### TÂCHES À RÉALISER
(A) D'après le texte sur la Licence Art Libre, qu'est-ce qui est à l'origine du mouvement artistique Copyleft Attitude ?
(B) Rédigez la suite du texte sur la Licence Art Libre, à partir de sa dernière phrase.

**** EXTRAIT DU TEXTE

CODE : "The Free Art License: for art not to be stopped".

 

Antoine Moreau, mars 2001, « CODE : the Free Art License : for art not to be stopped . » Texte de la conférence donnée lors de CODE ( « Collaboration and ownership in the digital economy. » Queens’ College, Cambridge, organisé par the Arts Council of England, 4-6 Avril 2001). Copyleft : ce texte est libre, vous pouvez le redistribuer et/ou le modifier selon les termes de la Licence Art Libre. Vous trouverez un exemplaire de cette Licence sur le site Copyleft Attitude ainsi que sur d’autres sites.

 

Tout d’abord, je voudrais remercier Tina Horne, Antoine Schmitt et Pierre Amadio pour la traduction de mon texte. Et aussi Nicolas Malevé et Laurence Rassel pour leur aide. Et merci aussi à Bronac Ferran pour son invitation et aussi bien sûr, merci à ma mère et à mon père.

Je vais commencer par évoquer la naissance en France du mouvement « Copyleft Attitude » pour ensuite donner les raisons de la création de la Licence Art Libre et de son utilité. Je terminerai par quelques réflexions qui se posent à l’art contemporain et à la création en général à l’ère du numérique.

C’est la pratique de l’internet et l’observation de la communauté des informaticiens qui font et utilisent les logiciels libres qui est à l’origine du mouvement artistique Copyleft Attitude.

********
**** DONNÉES ENREGISTRÉES

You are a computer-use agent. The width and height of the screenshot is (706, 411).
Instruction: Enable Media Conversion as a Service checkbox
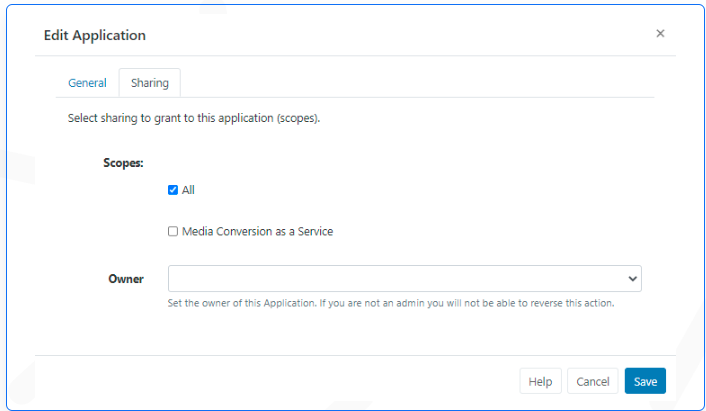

********

### RÉPONSES FOURNIES
(A) La pratique de l'internet et l'observation de la communauté des informaticiens qui font et utilisent les logiciels libres.

(B)
Lorsque j’ai pris connaissance de la notion de copyleft, je me suis aperçu qu’il pouvait s’appliquer aussi à la création artistique. Autoriser la copie, la diffusion et la transformation des objets: cela correspondait à de nombreuses recherches réalisées en art contemporain depuis à peu près 20 ans. Mais jamais cela n’avait été formulé de façon aussi réelle et pertinente par les artistes comme on pu le faire les informaticiens avec le projet GNU.
J’en ai immédiatement parlé à des amis artistes rassemblés autour d’une publication nommée « Allotopie » (un autre lieu) et nous nous sommes mis au travail.

Avant de poursuivre, je dois rendre à César, non pas ce qui lui appartient, mais ce qui lui revient: vous le savez sûrement le mot « copyleft » est un jeu de mot inventé par Richard Stallman pour désigner les logiciels libres créés sous la General Public Licence. Je crois même savoir que ce n’est pas lui directement qui est à l’origine de ce jeu de mot, mais un ami à lui. Comme quoi, on est jamais sûr d’être le père de quelque chose. Peut-être même est-ce un étrange animal à corne qui est derrière tout ça?…

En Janvier 2000 nous avons organisé à Paris des rencontres et des débats entre artistes, informaticiens, juristes et différents acteurs du monde de l’art pour informer sur la notion de copyleft et de logiciels libres. L’idée était de voir en quoi cette notion pouvait être pertinante pour les artistes et pour la création en général.
Pour la première fois, des informaticiens libres et des artistes contemporains prenaient connaissance des uns et des autres et pouvaient constater qu’ils avaient de nombreux point communs.
A tel point que, par exemple, le « How-to be a hacker? » d’Eric S. Raymond peut-être facilement transformé en « How to be an artist? ». Ce que j’ai fait, avec l’autorisation de l’auteur, en changeant des mots propres à l’informatique par des mots concernant l’art.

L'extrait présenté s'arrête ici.